Nothing had escaped. Vesta Volkema said, “I opened my refrigerator door and there was dust on everything.”

That summer there were nine such storms at Line Camp. Never had the residents experienced such dreadful occurrences, and men began each day by looking westward. At dawn the sky would be clear. At eleven there would be a faint shadow below the mountains. By three in the afternoon the great, silent, towering form would creep through the sky, bringing the dust of Wyoming across the land, picking up the dust of Colorado and carrying it into Kansas.

It was toward the end of this year that a macabre story started circulating: if a man murders his wife during a duststorm, there will be no jury trial, because his act will be understandable.

Many farm women did find it impossible to live with the dust, and several in the Line Camp and Wendell area had to be carted off to mental institutions, for it was no easy thing to sit alone in some remote cabin and listen to the soft moaning of the wind and feel the choking dust come creeping at you, covering your shoes and your stockings and lying ever so lightly on your apron and choking your nose, and all this happening in broad daylight, except that it seemed like gloomy night.

“Save me!

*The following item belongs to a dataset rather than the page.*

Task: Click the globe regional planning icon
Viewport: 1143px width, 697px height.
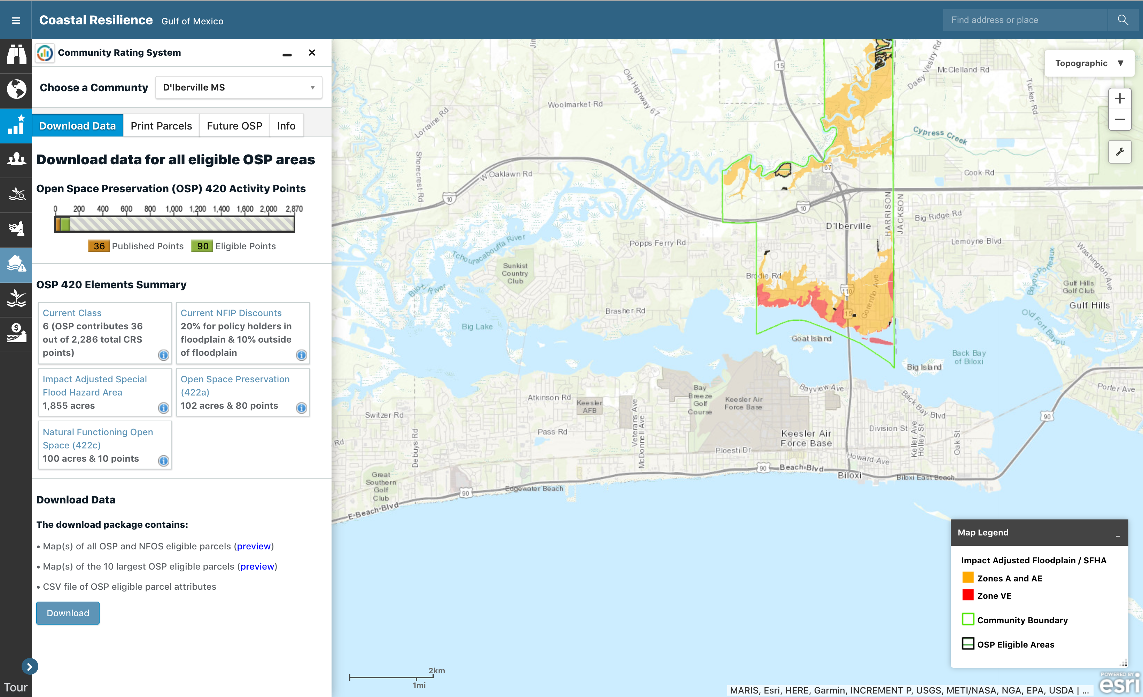Action: pos(16,90)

Save me!” the Lindenmeir woman had screamed as she ran four miles across the prairie. Like a wild woman she burst into Vesta Volkema’s kitchen, and Magnes had to tie her down and haul her in to Greeley.

In every respect the year was a disaster. Even Earl Grebe, acknowledged as the best farmer in the district, could make no more than six bushels to the acre, and he had to sell it at thirty-three cents the bushel, about half the lowest previous price in this century.

“At that price, I’m giving it away,” he told his family, but before they could comment, he added, “What else can we do? We can’t eat it all.”

In 1933 no farmer in the district harvested a single bushel of wheat, and the same applied in 1934. In farmhouse after farmhouse there was not a penny of income during these two years, and some came close to starving. Farmers killed their livestock for lack of fodder to give them, and then found no market for the meat because no one had money to buy it.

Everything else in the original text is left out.